Chubb Chairman and CEO Evan Greenberg insists that just 60 mid-level managers have departed since the insurer’s now-completed $30 billion merger with ACE Ltd. was first announced a little over a year ago. In citing that figure, the outspoken executive countered speculation about an M&A-related executive brain drain.
“It is too much time and gossip,” Greenberg said during Chubb’s July 27 Q2 earnings call with analysts. “Since the acquisition was announced on the legacy Chubb side, in over a year, we lost at mid-level ranks [just] 60 people.”
Of that number, Greenberg said that the post-merger Chubb lost between 30-35 people that it did not want to lose.
“Now that grinds on me, Greenberg said. “However, that is out of 31,000 people around the world.
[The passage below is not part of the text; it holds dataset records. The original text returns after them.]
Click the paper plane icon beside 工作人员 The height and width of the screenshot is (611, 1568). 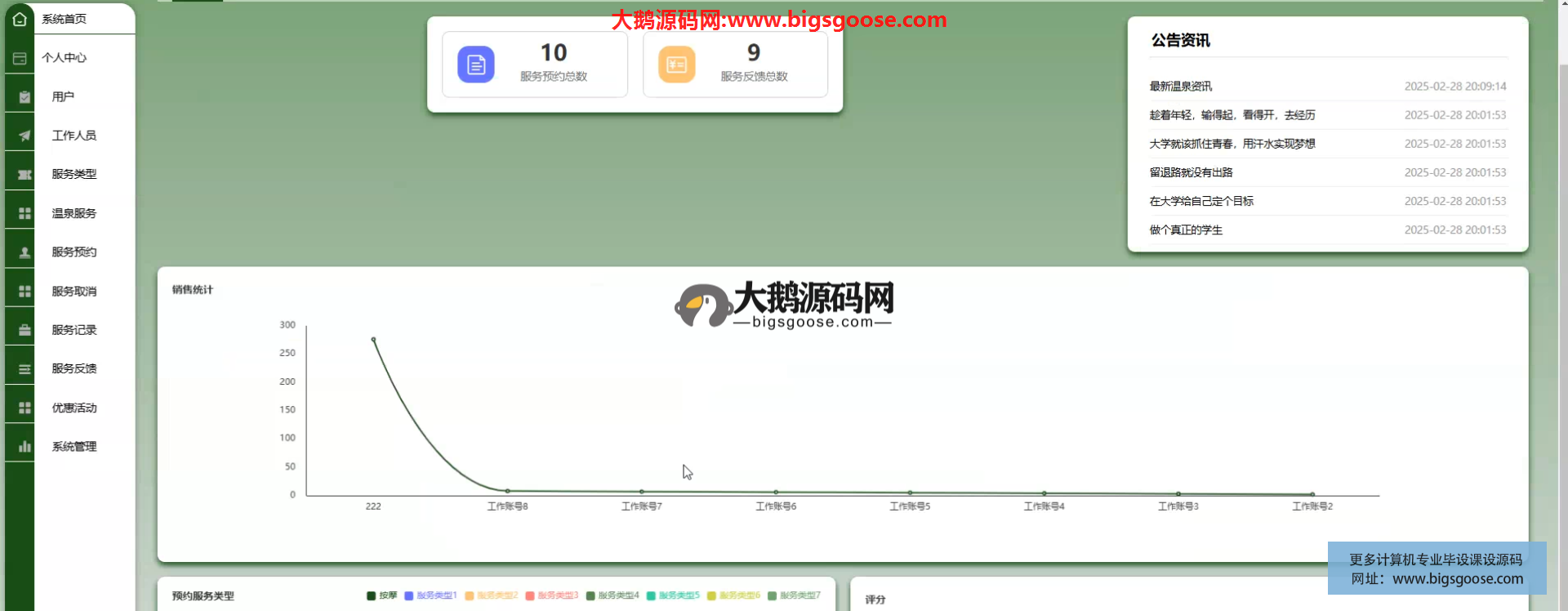tap(24, 136)
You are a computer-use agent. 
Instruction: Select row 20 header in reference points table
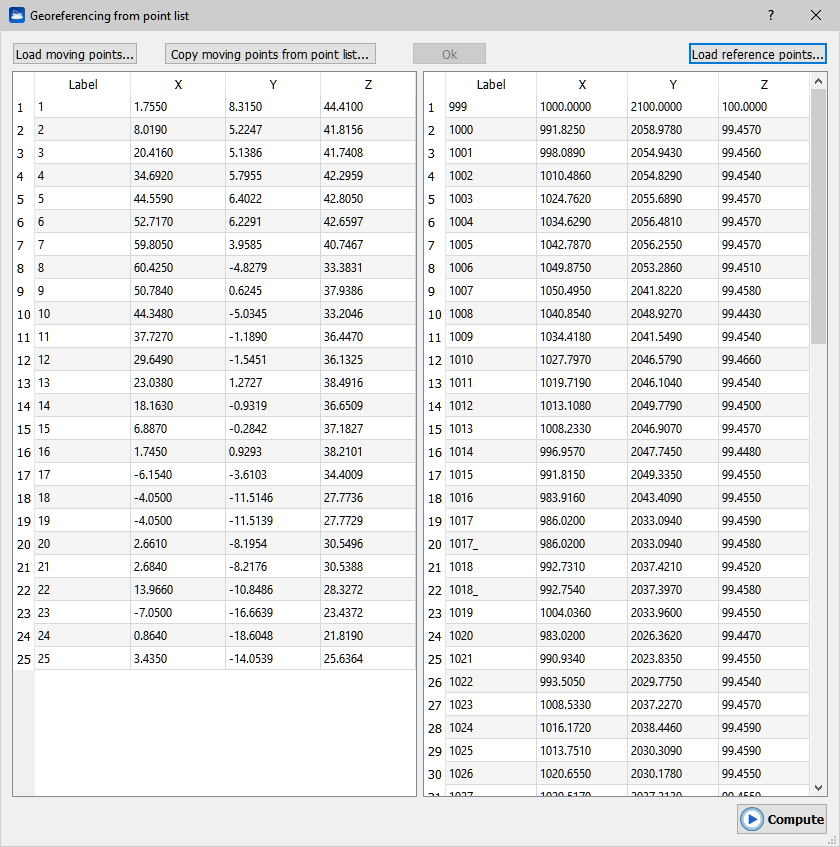(434, 545)
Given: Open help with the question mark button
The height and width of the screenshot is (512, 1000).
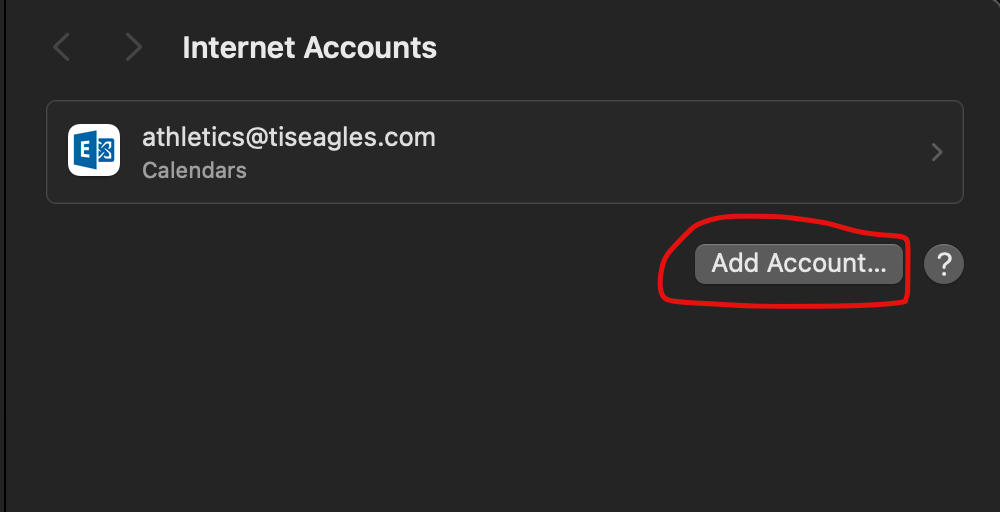Looking at the screenshot, I should coord(943,264).
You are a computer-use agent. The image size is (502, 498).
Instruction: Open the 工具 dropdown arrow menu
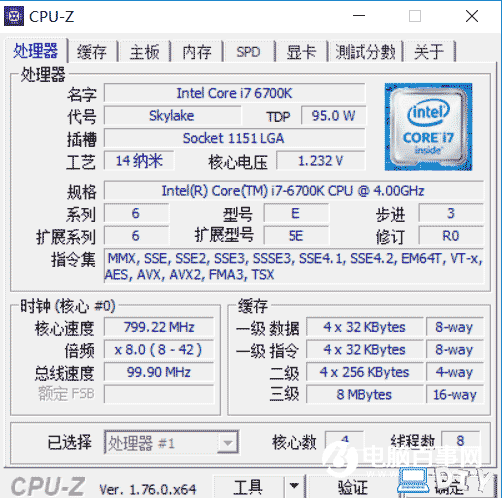click(294, 487)
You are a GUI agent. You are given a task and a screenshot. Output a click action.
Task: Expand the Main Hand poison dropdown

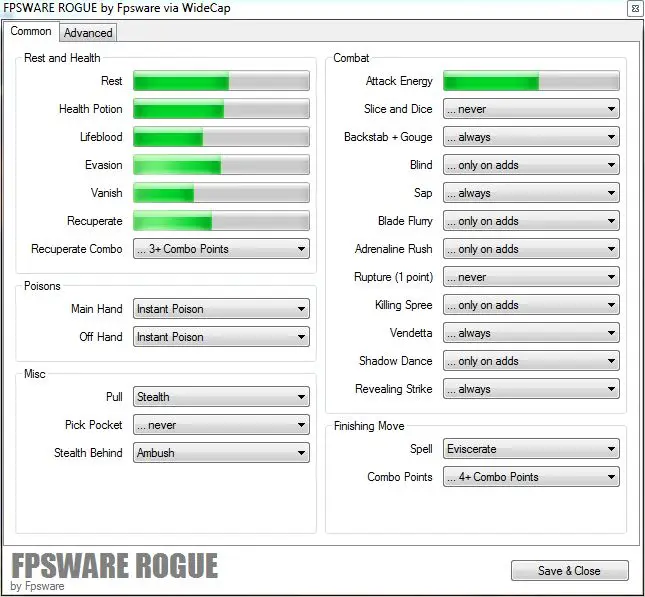(x=221, y=309)
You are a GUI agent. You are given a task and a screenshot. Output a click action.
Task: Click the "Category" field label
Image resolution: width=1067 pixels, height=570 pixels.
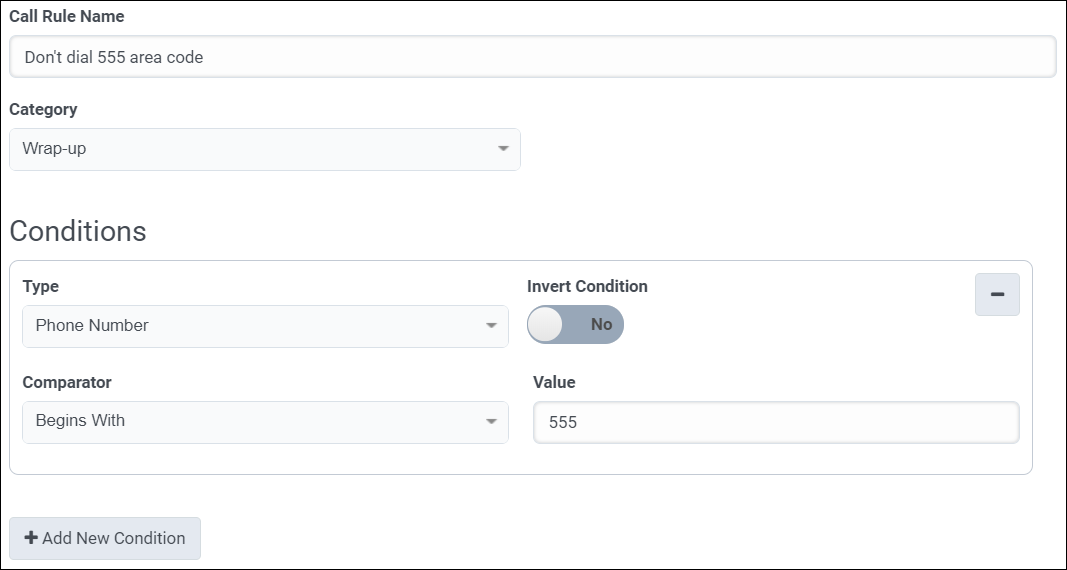43,109

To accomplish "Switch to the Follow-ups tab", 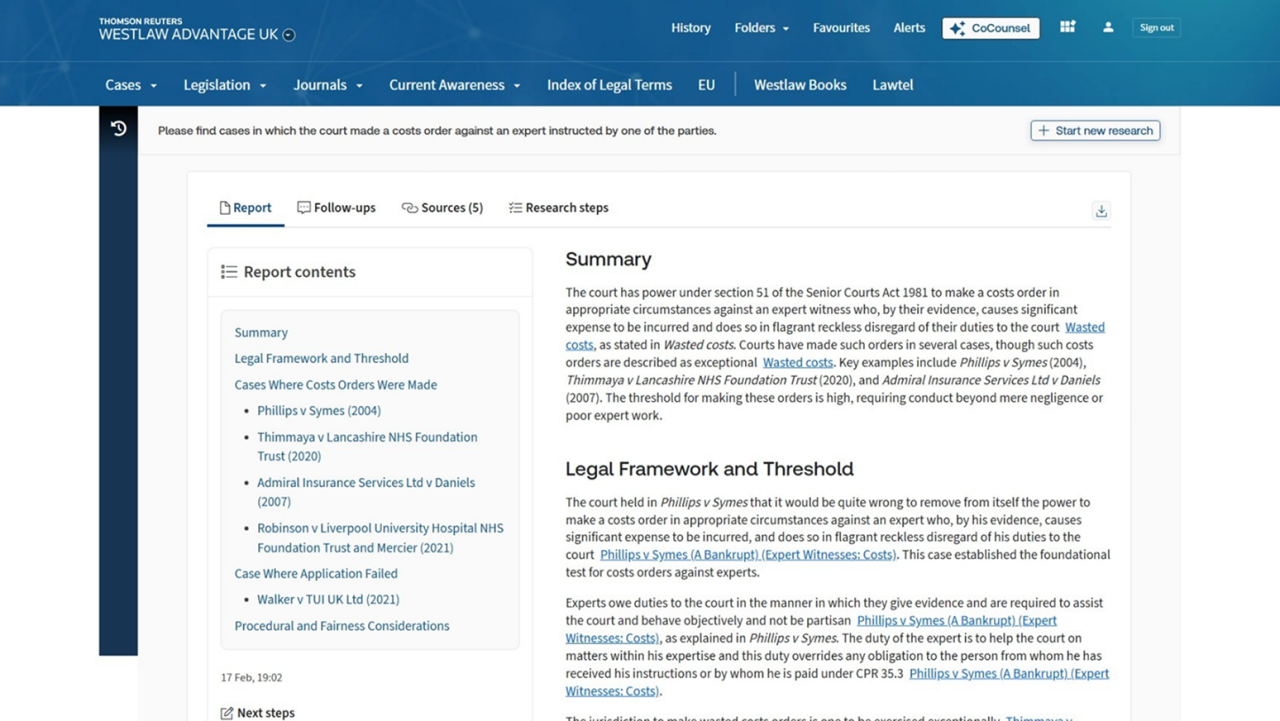I will pyautogui.click(x=336, y=208).
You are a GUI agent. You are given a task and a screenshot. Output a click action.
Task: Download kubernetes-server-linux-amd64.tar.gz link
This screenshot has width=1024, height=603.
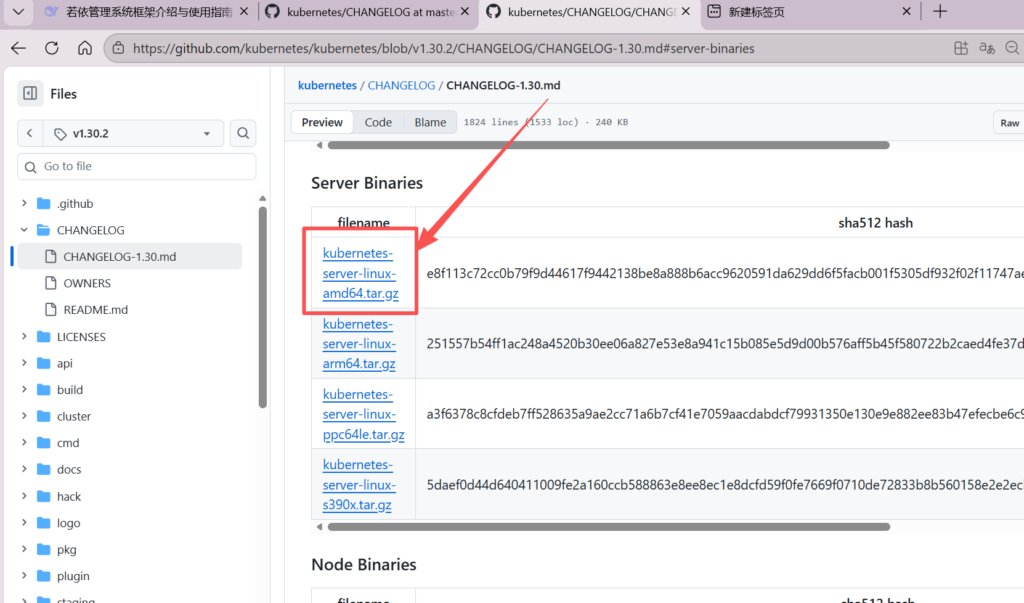click(x=359, y=273)
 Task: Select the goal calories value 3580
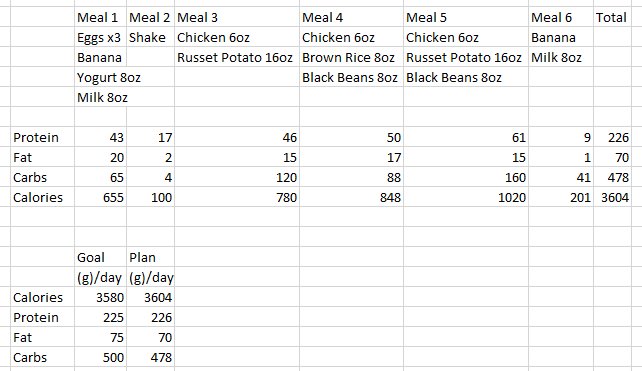pos(100,297)
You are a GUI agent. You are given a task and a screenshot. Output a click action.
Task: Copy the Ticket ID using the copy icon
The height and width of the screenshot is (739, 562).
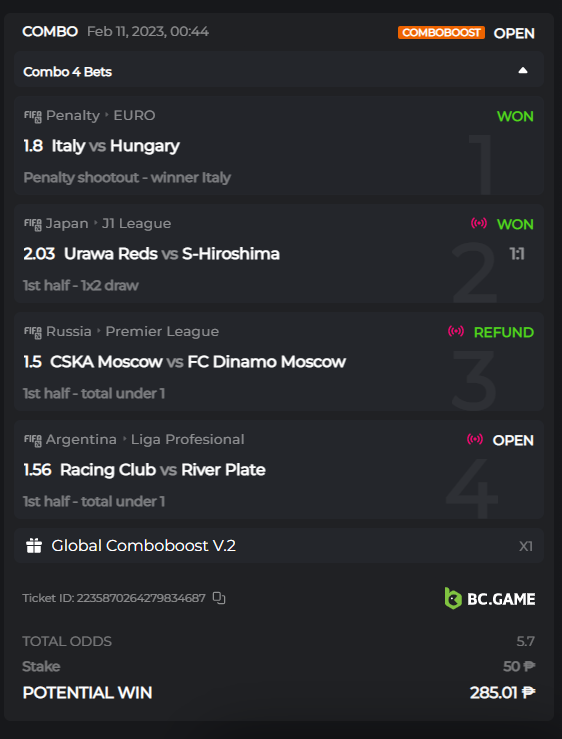219,598
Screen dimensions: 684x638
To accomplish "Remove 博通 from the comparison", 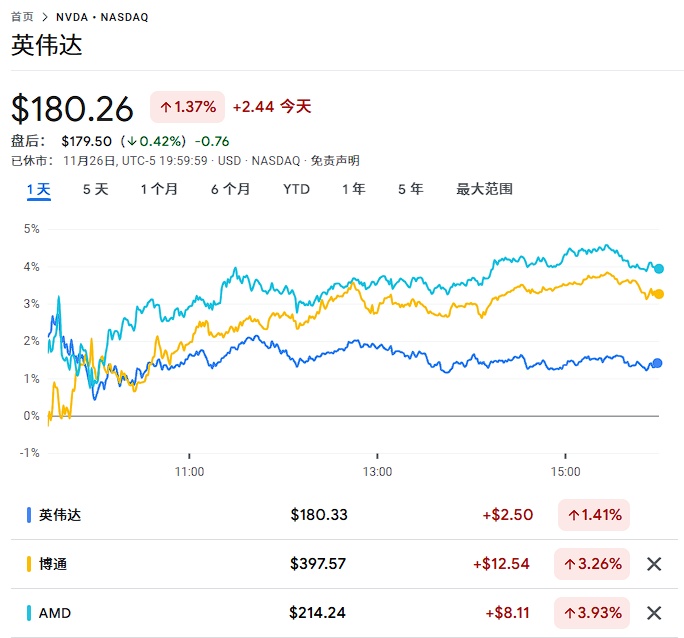I will click(654, 564).
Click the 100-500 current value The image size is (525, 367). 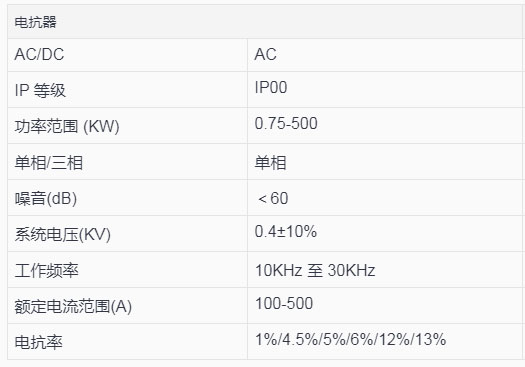284,303
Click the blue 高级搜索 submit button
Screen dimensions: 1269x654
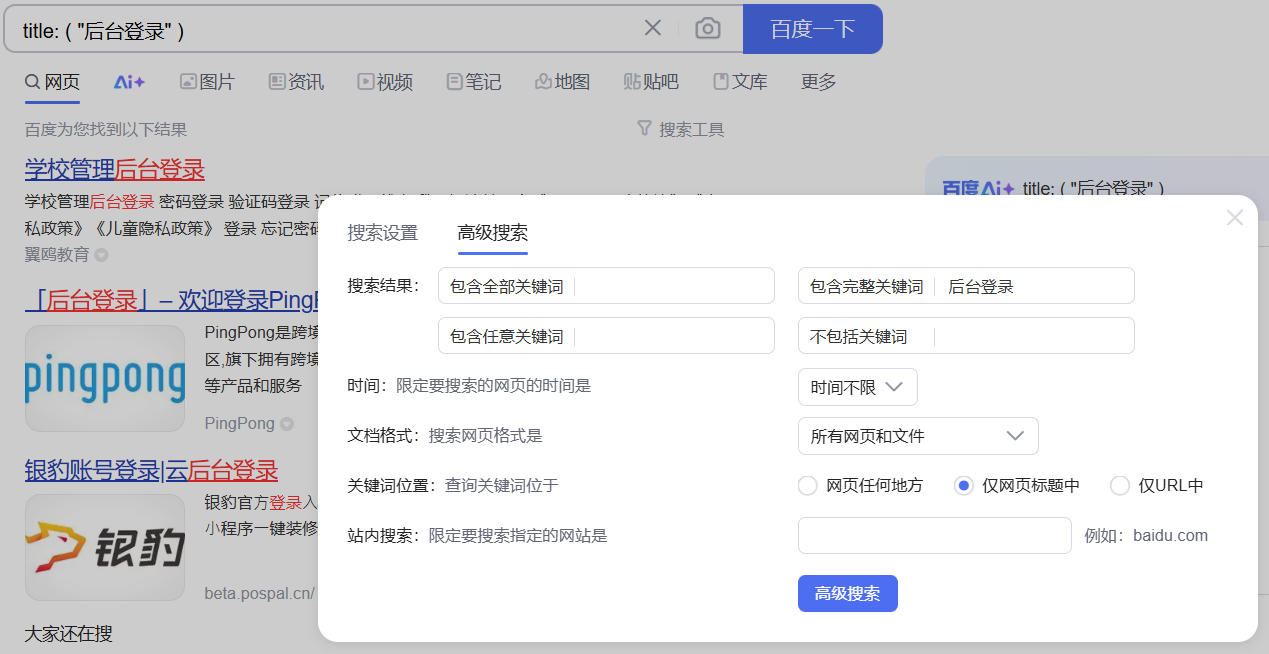point(847,593)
That is not a very big number. Word of exodus of people … I don’t even relate to that. The stability is tremendous and the depth of talent here is great.”
Greenberg noted that if an executive departs, “there is someone else eager to take that opportunity and move along.”
The number of departing executives may be small compared to total number of employees, but the combined ACE/Chubb has led to some cherry-picking by rivals.
Among the notable departures: Dino E. Robusto. Robusto had spent nearly 30 years at The Chubb Corp., most recently as executive vice president of Chubb and president of Commercial and Specialty Lines. With the merger in play, he was slated to become co-president of the new Chubb’s North America Insurance division as well as an executive vicve president. In November, CNA Financial Corp. announced his appointment as its new chairman and CEO.
CNA went on to grab a number of Chubb veterans for various leadership positions.
To be sure, Chubb has done its own share of hiring from rivals. Recently, it hired three former AIG executives tasked with leading an expanded U.S. trade credit team.